Exercise - Will you transcribe the entries that follow, exactly and in full?

*** Records Section Begins ***

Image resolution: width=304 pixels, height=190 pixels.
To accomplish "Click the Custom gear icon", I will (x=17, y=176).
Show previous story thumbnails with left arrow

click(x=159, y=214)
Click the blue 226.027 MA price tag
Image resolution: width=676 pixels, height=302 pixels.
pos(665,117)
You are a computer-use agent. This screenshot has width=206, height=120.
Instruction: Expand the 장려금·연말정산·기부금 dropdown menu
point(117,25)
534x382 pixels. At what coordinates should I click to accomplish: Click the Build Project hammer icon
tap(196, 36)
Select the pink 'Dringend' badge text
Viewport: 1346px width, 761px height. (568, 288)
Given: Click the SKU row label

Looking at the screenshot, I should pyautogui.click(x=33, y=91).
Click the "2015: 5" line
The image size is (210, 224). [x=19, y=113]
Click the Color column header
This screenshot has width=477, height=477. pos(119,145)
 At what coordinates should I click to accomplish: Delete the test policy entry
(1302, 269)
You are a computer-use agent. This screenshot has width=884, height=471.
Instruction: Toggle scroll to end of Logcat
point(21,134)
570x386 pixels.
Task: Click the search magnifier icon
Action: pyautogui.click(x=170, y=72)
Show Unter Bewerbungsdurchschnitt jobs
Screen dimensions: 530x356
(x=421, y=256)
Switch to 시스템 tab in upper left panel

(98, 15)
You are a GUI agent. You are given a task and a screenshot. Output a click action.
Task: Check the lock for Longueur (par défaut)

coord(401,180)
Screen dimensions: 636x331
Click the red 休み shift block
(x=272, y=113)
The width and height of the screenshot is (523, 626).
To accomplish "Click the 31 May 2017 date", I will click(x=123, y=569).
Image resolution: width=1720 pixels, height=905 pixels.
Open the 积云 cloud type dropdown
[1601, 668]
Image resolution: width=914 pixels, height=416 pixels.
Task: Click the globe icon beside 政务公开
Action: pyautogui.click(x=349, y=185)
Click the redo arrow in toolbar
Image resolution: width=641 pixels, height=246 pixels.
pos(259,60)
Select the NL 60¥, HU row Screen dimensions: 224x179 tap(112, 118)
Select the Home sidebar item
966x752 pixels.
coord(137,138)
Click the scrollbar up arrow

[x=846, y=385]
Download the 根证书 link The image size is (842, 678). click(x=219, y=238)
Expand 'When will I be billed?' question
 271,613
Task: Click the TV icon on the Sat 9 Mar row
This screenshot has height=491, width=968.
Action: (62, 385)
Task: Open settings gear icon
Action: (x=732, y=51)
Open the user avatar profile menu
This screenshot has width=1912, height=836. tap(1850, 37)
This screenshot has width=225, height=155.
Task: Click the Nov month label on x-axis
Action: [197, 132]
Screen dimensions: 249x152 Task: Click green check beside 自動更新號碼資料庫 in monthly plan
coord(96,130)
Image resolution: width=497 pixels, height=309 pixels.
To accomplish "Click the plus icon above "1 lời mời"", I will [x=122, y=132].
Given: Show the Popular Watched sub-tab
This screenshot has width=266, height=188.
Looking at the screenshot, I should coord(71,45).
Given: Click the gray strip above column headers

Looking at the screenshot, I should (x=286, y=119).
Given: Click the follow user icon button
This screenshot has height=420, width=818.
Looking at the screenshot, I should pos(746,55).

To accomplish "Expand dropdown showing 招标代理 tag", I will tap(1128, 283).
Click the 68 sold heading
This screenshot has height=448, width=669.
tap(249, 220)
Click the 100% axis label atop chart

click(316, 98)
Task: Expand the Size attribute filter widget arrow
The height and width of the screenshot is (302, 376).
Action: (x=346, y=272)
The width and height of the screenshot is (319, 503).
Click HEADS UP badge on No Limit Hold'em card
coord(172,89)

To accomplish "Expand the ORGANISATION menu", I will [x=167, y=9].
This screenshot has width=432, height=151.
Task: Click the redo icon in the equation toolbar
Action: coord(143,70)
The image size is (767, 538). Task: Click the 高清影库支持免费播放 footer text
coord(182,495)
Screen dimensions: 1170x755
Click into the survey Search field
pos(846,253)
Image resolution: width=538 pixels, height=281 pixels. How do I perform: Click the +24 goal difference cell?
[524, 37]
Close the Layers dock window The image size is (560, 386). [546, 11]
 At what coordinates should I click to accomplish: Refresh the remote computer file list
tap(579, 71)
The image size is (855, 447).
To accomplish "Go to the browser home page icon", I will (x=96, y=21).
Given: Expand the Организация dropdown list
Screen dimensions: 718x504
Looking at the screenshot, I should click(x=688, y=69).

*** Records Section Ends ***

Response to the exercise -
Image resolution: width=304 pixels, height=190 pixels.
To accomplish "Click the Custom gear icon", I will (x=17, y=176).
Show previous story thumbnails with left arrow

click(x=159, y=214)
Click the blue 226.027 MA price tag
Image resolution: width=676 pixels, height=302 pixels.
pos(665,117)
You are a computer-use agent. This screenshot has width=206, height=120.
Instruction: Expand the 장려금·연말정산·기부금 dropdown menu
point(117,25)
534x382 pixels. At what coordinates should I click to accomplish: Click the Build Project hammer icon
tap(196, 36)
Select the pink 'Dringend' badge text
Viewport: 1346px width, 761px height. (568, 288)
Given: Click the SKU row label

Looking at the screenshot, I should pyautogui.click(x=33, y=91).
Click the "2015: 5" line
The image size is (210, 224). [x=19, y=113]
Click the Color column header
This screenshot has width=477, height=477. pos(119,145)
 At what coordinates should I click to accomplish: Delete the test policy entry
(1302, 269)
You are a computer-use agent. This screenshot has width=884, height=471.
Instruction: Toggle scroll to end of Logcat
point(21,134)
570x386 pixels.
Task: Click the search magnifier icon
Action: pyautogui.click(x=170, y=72)
Show Unter Bewerbungsdurchschnitt jobs
Screen dimensions: 530x356
(x=421, y=256)
Switch to 시스템 tab in upper left panel

(98, 15)
You are a GUI agent. You are given a task and a screenshot. Output a click action.
Task: Check the lock for Longueur (par défaut)

coord(401,180)
Screen dimensions: 636x331
Click the red 休み shift block
(x=272, y=113)
The width and height of the screenshot is (523, 626).
To accomplish "Click the 31 May 2017 date", I will click(x=123, y=569).
Image resolution: width=1720 pixels, height=905 pixels.
Open the 积云 cloud type dropdown
[1601, 668]
Image resolution: width=914 pixels, height=416 pixels.
Task: Click the globe icon beside 政务公开
Action: pyautogui.click(x=349, y=185)
Click the redo arrow in toolbar
Image resolution: width=641 pixels, height=246 pixels.
pos(259,60)
Select the NL 60¥, HU row Screen dimensions: 224x179 tap(112, 118)
Select the Home sidebar item
966x752 pixels.
coord(137,138)
Click the scrollbar up arrow

[x=846, y=385]
Download the 根证书 link The image size is (842, 678). click(x=219, y=238)
Expand 'When will I be billed?' question
 271,613
Task: Click the TV icon on the Sat 9 Mar row
This screenshot has height=491, width=968.
Action: (62, 385)
Task: Open settings gear icon
Action: (x=732, y=51)
Open the user avatar profile menu
This screenshot has width=1912, height=836. tap(1850, 37)
This screenshot has width=225, height=155.
Task: Click the Nov month label on x-axis
Action: [197, 132]
Screen dimensions: 249x152 Task: Click green check beside 自動更新號碼資料庫 in monthly plan
coord(96,130)
Image resolution: width=497 pixels, height=309 pixels.
To accomplish "Click the plus icon above "1 lời mời"", I will [x=122, y=132].
Given: Show the Popular Watched sub-tab
This screenshot has width=266, height=188.
Looking at the screenshot, I should coord(71,45).
Given: Click the gray strip above column headers

Looking at the screenshot, I should (x=286, y=119).
Given: Click the follow user icon button
This screenshot has height=420, width=818.
Looking at the screenshot, I should pos(746,55).

To accomplish "Expand dropdown showing 招标代理 tag", I will tap(1128, 283).
Click the 68 sold heading
This screenshot has height=448, width=669.
tap(249, 220)
Click the 100% axis label atop chart

click(316, 98)
Task: Expand the Size attribute filter widget arrow
The height and width of the screenshot is (302, 376).
Action: (x=346, y=272)
The width and height of the screenshot is (319, 503).
Click HEADS UP badge on No Limit Hold'em card
coord(172,89)

To accomplish "Expand the ORGANISATION menu", I will [x=167, y=9].
This screenshot has width=432, height=151.
Task: Click the redo icon in the equation toolbar
Action: coord(143,70)
The image size is (767, 538). Task: Click the 高清影库支持免费播放 footer text
coord(182,495)
Screen dimensions: 1170x755
Click into the survey Search field
pos(846,253)
Image resolution: width=538 pixels, height=281 pixels. How do I perform: Click the +24 goal difference cell?
[524, 37]
Close the Layers dock window The image size is (560, 386). [546, 11]
 At what coordinates should I click to accomplish: Refresh the remote computer file list
tap(579, 71)
The image size is (855, 447).
To accomplish "Go to the browser home page icon", I will (x=96, y=21).
Given: Expand the Организация dropdown list
Screen dimensions: 718x504
Looking at the screenshot, I should click(x=688, y=69).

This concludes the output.